If you can't change the business process at all and there is no technical way to match remittances and invoices, you might be forced to treat all invoices for a customer/service date/service type as a unit; make each invoice a part of that unit, and then group all the remittances and all the invoices that match that unit together.
You can make life easy on yourself and create an Invoice ID and remove the composite key all together.
Any type of fix is going to have an impact on the calling code, as increasing the field count on the composite key implies that this new field needs to be supplied, so I suggest just creating an invoice ID.
Many IT professionals that work with RDBMS will suggest to never use natral keys. Always use a surrogate key (like an auto-increment column)
I agree with #antlersoft (+1), this sounds mostly like a business problem: how to “match up” items within two separate sets of data that cannot be clearly and cleanly matched up with the data provided.

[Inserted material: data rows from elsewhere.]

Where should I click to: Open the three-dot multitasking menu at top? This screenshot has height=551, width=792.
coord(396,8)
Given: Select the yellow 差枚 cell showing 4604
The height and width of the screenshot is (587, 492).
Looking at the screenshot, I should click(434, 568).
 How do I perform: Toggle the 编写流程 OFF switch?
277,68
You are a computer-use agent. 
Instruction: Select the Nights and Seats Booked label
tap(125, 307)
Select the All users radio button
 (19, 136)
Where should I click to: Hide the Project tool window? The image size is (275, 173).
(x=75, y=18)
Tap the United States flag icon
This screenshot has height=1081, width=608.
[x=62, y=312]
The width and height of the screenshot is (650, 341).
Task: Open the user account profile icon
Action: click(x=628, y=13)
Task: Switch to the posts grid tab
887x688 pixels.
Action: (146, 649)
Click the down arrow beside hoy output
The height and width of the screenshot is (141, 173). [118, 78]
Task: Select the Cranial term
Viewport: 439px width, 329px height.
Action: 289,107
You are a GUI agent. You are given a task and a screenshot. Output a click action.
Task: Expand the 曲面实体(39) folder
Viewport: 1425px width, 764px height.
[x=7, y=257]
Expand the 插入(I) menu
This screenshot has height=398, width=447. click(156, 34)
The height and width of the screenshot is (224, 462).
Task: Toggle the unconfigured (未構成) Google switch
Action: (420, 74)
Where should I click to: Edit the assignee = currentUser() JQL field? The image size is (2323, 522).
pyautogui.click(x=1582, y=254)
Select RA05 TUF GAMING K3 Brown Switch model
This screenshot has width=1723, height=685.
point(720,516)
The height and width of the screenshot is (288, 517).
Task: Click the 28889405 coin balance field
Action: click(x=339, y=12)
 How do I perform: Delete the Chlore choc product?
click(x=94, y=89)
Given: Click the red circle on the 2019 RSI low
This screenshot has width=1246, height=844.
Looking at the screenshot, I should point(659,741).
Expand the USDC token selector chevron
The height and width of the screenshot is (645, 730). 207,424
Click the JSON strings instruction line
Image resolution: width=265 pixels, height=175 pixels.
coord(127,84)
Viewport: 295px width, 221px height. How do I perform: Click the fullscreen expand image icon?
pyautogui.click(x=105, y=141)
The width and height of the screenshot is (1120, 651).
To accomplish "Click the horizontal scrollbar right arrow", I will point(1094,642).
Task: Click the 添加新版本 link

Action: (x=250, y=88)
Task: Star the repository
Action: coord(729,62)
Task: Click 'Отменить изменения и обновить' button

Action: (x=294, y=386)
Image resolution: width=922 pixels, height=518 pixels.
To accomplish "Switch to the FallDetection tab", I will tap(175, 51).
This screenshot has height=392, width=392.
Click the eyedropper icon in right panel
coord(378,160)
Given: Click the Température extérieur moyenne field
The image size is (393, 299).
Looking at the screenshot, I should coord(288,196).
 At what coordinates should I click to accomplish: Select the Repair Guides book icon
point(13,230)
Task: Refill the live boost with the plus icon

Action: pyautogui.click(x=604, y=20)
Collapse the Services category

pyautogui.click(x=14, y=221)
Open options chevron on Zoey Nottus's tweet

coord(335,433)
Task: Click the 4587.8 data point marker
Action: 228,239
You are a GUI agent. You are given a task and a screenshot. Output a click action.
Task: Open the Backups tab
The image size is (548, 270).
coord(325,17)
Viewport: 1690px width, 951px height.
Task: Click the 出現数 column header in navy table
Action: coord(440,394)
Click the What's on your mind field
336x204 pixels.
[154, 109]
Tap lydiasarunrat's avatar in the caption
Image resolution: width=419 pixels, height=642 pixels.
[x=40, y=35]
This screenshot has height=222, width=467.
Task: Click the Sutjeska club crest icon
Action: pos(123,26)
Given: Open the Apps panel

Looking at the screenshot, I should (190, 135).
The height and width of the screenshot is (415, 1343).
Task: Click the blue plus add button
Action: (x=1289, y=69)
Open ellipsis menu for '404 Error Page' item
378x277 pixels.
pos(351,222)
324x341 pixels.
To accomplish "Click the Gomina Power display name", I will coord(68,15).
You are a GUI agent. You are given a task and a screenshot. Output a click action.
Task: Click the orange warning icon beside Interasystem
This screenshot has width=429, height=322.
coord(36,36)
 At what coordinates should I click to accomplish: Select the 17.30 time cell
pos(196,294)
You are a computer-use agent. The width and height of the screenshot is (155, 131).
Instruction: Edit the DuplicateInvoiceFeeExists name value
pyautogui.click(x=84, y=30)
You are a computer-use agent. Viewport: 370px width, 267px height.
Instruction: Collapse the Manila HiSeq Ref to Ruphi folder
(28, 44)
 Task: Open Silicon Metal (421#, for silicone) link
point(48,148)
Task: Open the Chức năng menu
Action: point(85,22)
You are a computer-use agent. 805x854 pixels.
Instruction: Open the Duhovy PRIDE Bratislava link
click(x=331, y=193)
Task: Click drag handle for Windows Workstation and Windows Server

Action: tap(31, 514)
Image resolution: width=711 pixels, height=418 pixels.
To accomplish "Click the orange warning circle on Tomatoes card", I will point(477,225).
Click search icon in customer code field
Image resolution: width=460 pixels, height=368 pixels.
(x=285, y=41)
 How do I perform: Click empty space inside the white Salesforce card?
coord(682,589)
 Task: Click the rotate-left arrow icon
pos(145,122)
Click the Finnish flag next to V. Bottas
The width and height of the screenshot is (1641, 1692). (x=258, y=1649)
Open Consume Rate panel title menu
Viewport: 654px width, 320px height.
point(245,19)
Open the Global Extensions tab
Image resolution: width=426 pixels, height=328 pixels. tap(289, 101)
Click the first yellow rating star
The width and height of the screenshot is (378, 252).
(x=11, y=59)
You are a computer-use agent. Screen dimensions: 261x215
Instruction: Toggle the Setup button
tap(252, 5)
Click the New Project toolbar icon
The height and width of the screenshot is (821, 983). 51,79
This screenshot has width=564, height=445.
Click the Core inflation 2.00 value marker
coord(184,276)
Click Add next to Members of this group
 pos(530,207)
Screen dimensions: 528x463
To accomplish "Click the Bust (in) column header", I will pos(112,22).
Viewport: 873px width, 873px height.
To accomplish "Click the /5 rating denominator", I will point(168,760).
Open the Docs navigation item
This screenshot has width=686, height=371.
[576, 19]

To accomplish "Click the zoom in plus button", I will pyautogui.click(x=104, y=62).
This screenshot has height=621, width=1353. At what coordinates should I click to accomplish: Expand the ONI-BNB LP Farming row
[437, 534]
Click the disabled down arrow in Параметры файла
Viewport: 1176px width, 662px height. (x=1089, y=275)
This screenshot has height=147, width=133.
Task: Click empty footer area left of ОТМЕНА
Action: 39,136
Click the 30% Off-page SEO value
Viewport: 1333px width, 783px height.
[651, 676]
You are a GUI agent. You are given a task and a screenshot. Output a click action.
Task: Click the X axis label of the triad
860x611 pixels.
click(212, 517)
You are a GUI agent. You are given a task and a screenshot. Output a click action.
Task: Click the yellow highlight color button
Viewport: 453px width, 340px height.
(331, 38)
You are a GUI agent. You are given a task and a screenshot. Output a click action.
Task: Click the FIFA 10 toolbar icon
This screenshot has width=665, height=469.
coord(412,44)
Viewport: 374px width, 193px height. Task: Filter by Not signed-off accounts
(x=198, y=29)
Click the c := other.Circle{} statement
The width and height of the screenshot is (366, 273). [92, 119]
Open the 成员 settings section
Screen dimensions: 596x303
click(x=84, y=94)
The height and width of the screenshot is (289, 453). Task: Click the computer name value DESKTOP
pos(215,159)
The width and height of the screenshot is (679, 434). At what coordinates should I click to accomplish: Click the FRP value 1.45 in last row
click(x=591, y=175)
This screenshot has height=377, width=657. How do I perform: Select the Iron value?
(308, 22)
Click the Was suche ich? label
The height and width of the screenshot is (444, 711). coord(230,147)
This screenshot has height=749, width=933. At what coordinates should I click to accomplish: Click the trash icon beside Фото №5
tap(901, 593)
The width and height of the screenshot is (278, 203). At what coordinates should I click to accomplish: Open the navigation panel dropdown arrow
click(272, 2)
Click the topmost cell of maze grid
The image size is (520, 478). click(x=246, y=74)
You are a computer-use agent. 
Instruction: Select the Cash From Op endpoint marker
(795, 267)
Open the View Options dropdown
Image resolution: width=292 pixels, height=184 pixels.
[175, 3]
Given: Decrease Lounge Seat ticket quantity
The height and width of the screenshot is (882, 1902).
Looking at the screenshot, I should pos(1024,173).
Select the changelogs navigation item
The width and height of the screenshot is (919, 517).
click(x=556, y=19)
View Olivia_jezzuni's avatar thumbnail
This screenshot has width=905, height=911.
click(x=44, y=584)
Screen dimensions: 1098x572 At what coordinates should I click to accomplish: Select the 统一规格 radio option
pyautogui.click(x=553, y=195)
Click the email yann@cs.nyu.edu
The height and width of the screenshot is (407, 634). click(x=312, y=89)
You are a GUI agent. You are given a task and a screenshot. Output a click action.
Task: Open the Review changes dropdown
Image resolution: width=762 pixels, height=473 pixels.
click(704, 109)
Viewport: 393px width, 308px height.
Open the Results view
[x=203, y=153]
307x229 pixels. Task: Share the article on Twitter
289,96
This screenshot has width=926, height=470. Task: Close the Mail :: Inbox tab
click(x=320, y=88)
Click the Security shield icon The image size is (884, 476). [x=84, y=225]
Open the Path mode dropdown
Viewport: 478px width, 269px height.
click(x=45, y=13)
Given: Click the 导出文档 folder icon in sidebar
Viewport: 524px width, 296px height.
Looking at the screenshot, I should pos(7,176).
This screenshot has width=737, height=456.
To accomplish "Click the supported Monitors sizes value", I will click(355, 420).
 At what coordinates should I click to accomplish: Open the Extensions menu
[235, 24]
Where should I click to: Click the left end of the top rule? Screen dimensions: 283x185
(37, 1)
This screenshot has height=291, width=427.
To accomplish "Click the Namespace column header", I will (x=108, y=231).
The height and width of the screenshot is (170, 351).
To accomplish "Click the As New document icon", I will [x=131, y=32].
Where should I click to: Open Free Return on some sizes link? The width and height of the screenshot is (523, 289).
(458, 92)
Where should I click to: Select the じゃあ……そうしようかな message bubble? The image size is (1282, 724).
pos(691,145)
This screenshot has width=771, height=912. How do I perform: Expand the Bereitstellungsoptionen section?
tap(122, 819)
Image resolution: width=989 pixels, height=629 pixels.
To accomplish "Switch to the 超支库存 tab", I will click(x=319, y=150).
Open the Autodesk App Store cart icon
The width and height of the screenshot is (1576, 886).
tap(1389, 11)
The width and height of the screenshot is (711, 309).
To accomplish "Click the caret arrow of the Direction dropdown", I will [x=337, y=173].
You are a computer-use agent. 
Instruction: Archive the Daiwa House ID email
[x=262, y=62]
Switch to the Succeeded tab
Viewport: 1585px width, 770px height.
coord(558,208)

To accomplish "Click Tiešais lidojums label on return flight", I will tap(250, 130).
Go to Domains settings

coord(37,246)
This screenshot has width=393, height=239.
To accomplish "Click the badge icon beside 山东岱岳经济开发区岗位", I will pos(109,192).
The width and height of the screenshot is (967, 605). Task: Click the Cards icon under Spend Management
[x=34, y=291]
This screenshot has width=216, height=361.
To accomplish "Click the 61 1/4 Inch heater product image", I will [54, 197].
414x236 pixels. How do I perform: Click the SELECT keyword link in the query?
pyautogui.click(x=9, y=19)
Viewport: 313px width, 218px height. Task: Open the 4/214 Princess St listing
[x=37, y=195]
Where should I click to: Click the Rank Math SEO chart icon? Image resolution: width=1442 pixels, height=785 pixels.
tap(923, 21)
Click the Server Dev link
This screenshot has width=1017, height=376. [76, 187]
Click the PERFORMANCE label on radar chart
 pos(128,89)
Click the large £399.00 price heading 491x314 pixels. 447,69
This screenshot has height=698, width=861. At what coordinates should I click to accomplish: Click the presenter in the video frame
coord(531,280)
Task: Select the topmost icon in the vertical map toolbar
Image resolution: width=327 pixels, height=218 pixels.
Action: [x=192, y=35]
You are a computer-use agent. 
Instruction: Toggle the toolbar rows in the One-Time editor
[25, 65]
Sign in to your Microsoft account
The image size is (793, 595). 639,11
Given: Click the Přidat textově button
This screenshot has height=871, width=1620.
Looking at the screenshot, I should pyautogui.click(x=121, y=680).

If the “powers that be” (aka your manager/supervisor/project owner) cannot or will not make this decision, and if you have to do something, based on the information provided I’d recommend matching same-day items like so:
lowest invoice-item service time with lowest remittance claims ref number
next-lowest invoice item service time with next-lowest remittance claims ref number
etc.
(So when you have such multiple-per-day items, do you always have the same number of invoice items and remittances? Or is that going to be your next hurdle?)
Once you know how to implement “matching up” items, you then have to implement it by storing the data that supports/defines the assocaition within the database. Assuming tables InvoiceItem and Remittance, you could add (and populate) ServiceTime in the Remittance table, or ClaimsRefNumber in the InvoiceItem table (the latter seems more sensible to me). Alternatively, as most people suggest, you could add a surrogate key to either (or both) tables, and store one’s surrogate key in the other’s table. (Again, I’d store, say, RemittanceId in table InvoiceItem, as presumably you couldn’t have a Remittance without an InvoiceItem – but it depends strongly upon your buseinss logic.)